== Entries shown ==
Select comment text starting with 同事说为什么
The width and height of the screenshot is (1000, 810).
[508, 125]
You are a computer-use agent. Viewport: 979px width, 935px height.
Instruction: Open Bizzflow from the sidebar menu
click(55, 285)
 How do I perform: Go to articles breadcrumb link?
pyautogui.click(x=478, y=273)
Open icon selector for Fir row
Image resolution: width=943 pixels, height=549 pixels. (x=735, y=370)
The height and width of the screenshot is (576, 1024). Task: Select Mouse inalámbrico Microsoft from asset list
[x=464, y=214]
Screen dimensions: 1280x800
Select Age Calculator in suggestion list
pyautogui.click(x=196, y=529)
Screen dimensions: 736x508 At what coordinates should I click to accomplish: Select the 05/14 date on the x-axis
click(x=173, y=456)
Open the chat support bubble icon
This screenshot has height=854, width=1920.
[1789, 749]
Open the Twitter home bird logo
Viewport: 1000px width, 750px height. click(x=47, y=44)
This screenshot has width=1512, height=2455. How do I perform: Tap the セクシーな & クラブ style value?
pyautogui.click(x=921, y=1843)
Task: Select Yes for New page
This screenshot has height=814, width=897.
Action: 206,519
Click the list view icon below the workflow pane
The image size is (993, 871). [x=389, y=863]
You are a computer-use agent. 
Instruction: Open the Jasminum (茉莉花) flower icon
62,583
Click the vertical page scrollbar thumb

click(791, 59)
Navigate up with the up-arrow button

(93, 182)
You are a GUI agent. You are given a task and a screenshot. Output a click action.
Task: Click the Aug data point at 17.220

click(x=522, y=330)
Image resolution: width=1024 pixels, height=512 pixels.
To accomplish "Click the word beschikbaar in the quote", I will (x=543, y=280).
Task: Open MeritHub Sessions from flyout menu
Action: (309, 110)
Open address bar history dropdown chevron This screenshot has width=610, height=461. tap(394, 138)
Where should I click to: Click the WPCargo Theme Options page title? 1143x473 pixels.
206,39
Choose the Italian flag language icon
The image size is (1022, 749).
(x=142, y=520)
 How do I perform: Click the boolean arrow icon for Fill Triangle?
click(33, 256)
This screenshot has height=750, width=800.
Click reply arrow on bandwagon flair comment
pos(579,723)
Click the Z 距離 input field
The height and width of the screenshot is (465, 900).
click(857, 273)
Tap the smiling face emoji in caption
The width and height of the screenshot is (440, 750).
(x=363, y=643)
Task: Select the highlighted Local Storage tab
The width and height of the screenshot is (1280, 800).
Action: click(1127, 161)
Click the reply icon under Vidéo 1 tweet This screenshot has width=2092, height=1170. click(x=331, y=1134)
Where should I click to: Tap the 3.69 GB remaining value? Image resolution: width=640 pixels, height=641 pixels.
===
* The problem:
In the records above, some lines hold the word "computer"; copy each such line.

* Exercise result:
You are a computer-use agent. Viewport: 979px width, 935px height.
You are a computer-use agent. 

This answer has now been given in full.